Justice Elena Kagan, who worked for the Obama Administration before being nominated by President Obama to the U.S. Supreme Court, almost immediately asked the states’ attorney, “Why is a big gift from the federal government a matter of coercion? It’s just a boatload of federal money. It doesn’t sound coercive to me, let me tell you.”
Justice Stephen Breyer emphasized that the federal government (Health and Human Services Secretary) can only act reasonably in excluding a state from the Medicaid program, and rhetorically asked the states’ counsel, “Now, does that relieve you of your fear?” (of states being kicked out of the Medicaid program if they do not agree to the expansion). The response was no, because ObamaCare seems to give the federal government broader powers to exclude states. Indeed, the states’ counsel pointed out, HHS officials have already implied to states that they might have to drop out (at an enormous cost to the states) if they did not accept the broad new expansion of the Medicaid program.

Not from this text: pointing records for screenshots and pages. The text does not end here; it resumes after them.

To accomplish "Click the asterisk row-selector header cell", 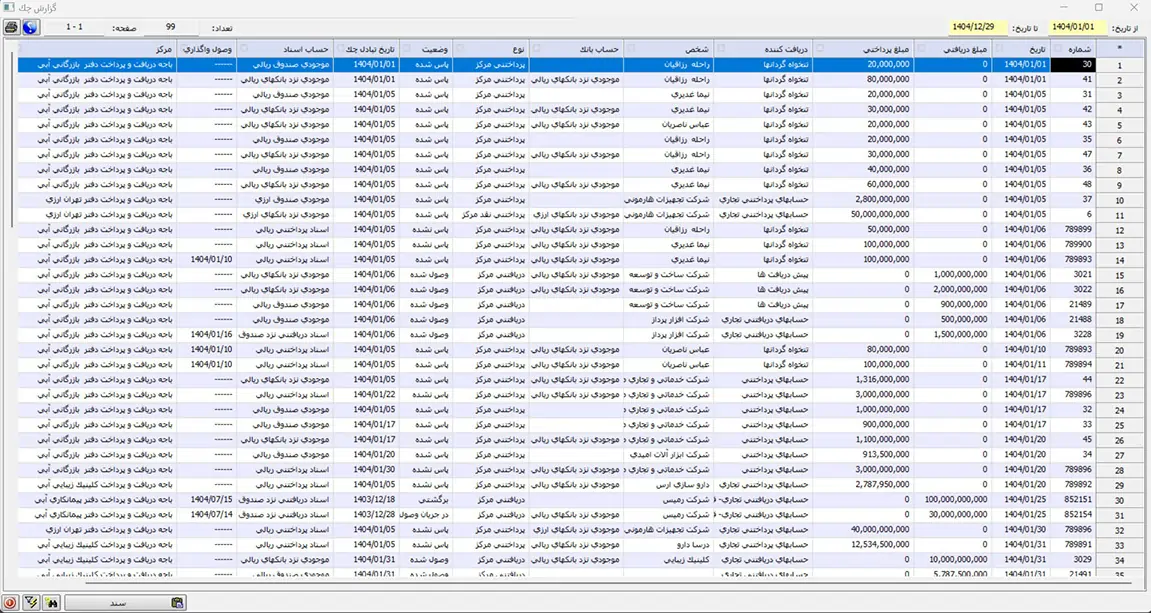I will tap(1120, 48).
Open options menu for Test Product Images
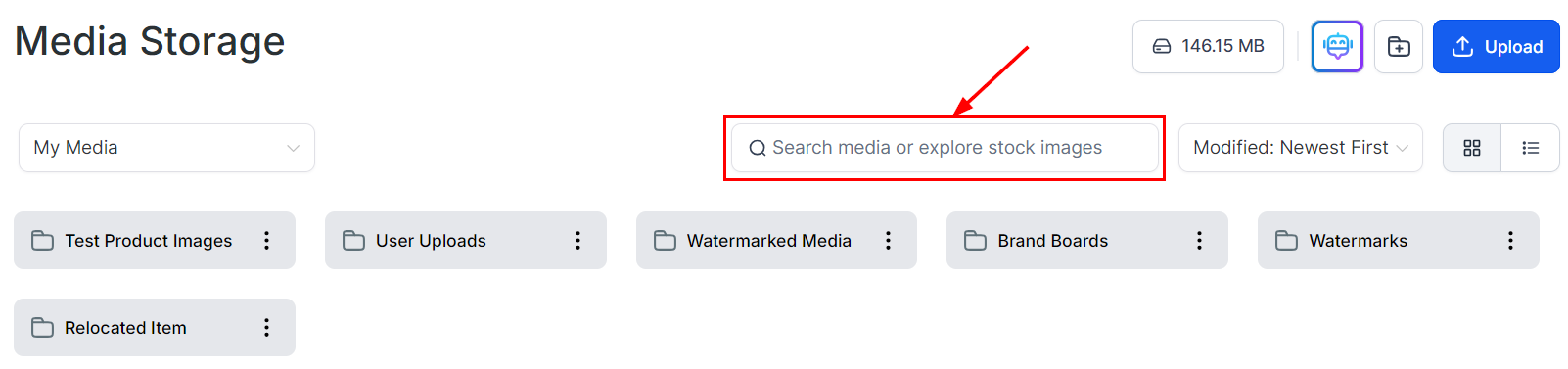Screen dimensions: 1568x369 point(266,241)
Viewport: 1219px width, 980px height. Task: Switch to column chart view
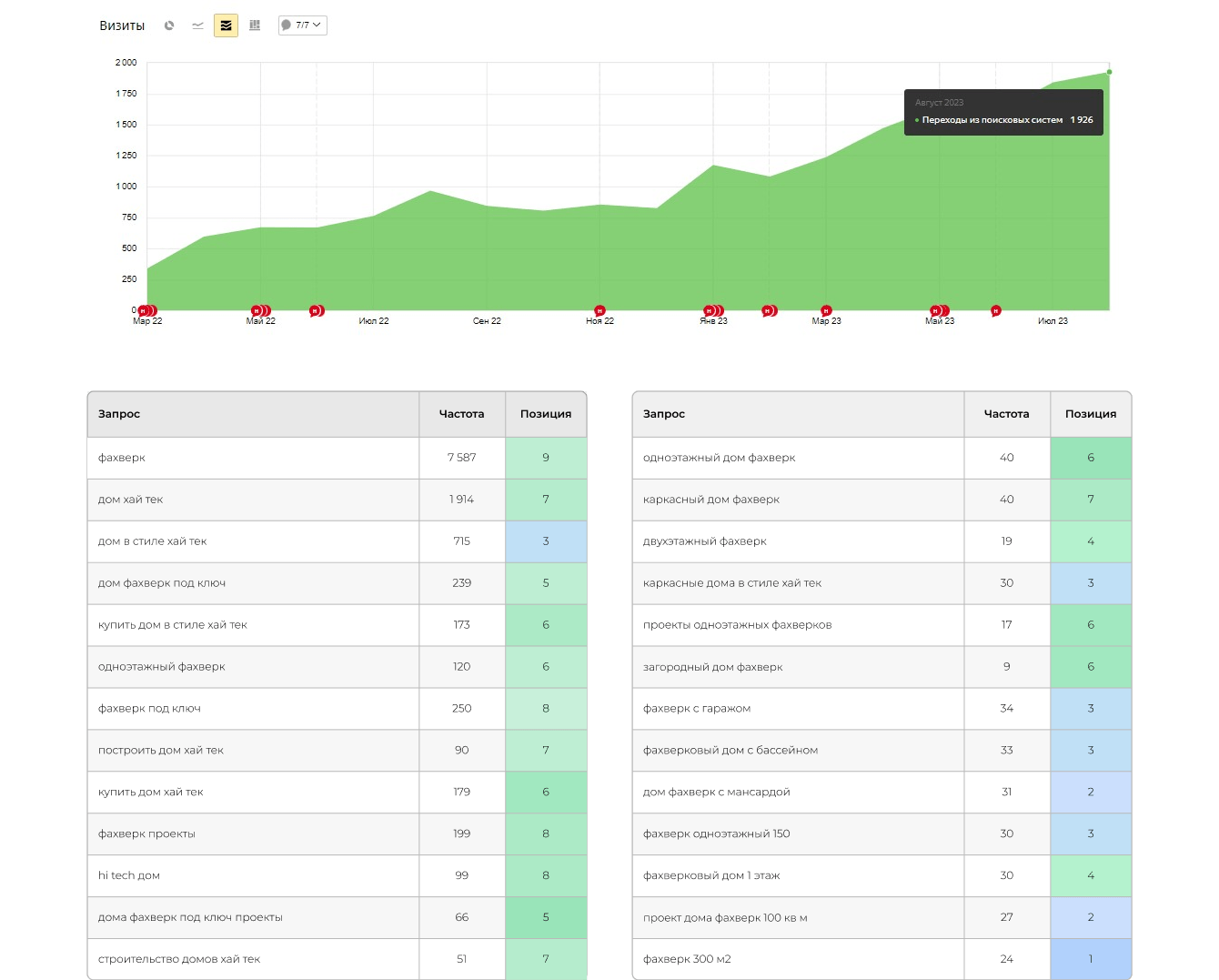coord(255,25)
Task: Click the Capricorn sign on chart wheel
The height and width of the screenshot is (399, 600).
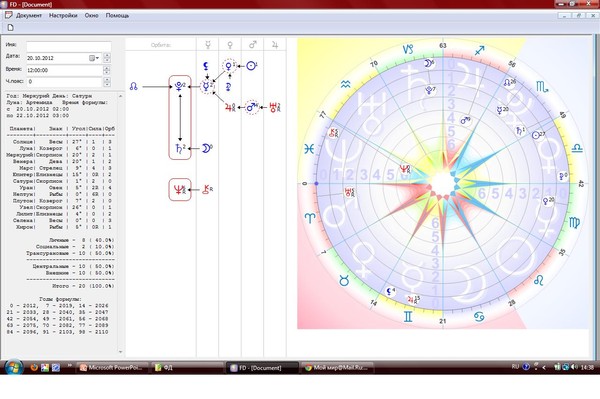Action: (x=408, y=49)
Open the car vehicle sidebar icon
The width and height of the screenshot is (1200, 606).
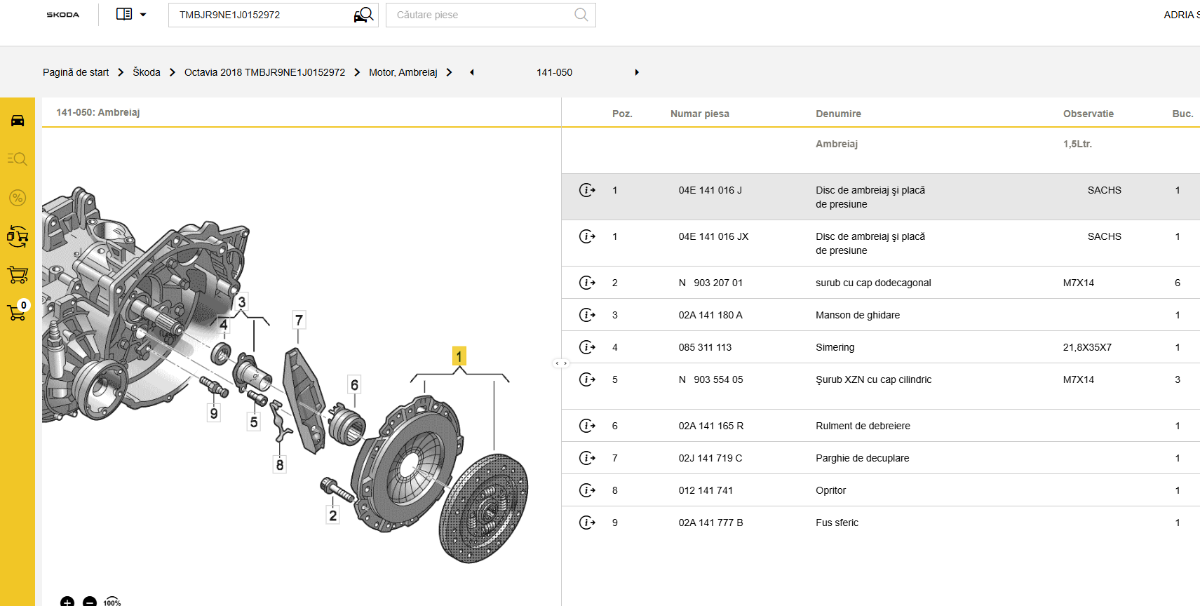coord(17,121)
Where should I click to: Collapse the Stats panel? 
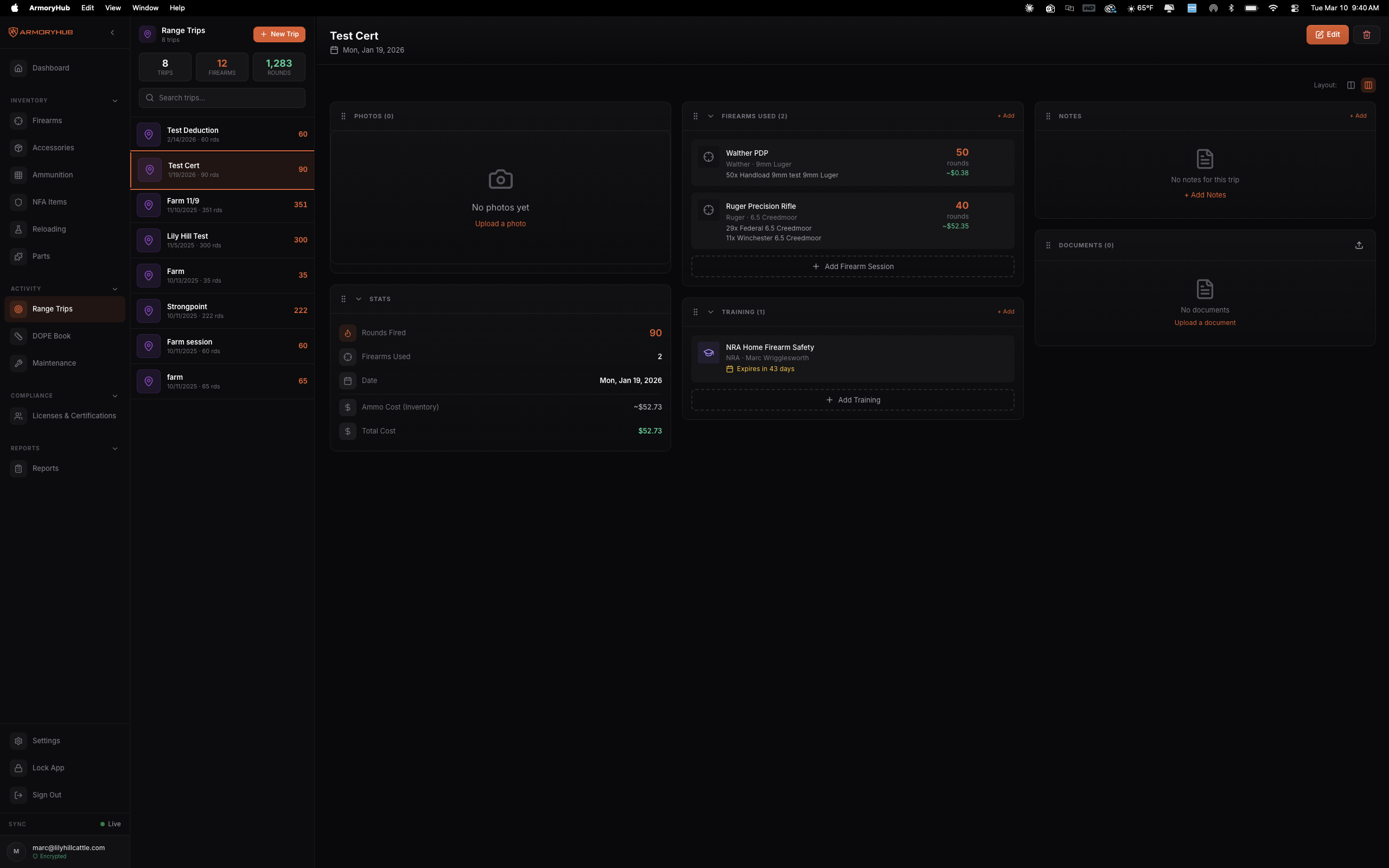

Justice Ruth Bader Ginsburg pointed out that only 26 states challenged the Medicaid expansion, and suggested it would be unfair to invalidate it for the remainder who do want to participate in it.
The conservative Justices offered little support for the states’ counsel during his or the government’s argument:
Justice Samuel Alito had the strongest statements against the Medicaid expansion, expressing the need for meaningful limits on federal coercion of states.
Chief Justice John Roberts suggested that the states had already agreed, based on their participation in Medicaid so far, to more conditions by the federal government as part of the Medicaid expansion in ObamaCare. Indeed, the Chief Justice suggested, the states have little basis for being surprised if the strings are later pulled back by the federal government, which would leave the states stuck with the enormous expense of covering far more poor people.
Justice Antonin Scalia invited the states’ counsel to continue his argument despite the frequent interruptions, commenting that the Supreme Court has been “on pins and needles here” during the intense argument. Justice Scalia then shifted to humor over substance, asking the states’ attorney whether he noticed that the 26 states opposing the law had Republican governors while the others were led by Democrats (N.B. that’s not entirely true, as both New Mexico and New Jersey have Republcian governors who declined to challenge the law.)
BOTTOM LINE: A split doubleheader today: not enough conservative Justices appear willing to strike down the Medicaid expansion, although they are willing to invalidate most of ObamaCare. The liberal side emphatically wants that the Medicaid expansion portion of ObamaCare remain law, and it appears that will be the silver lining for the Left. So the Medicaid expansion will likely be upheld.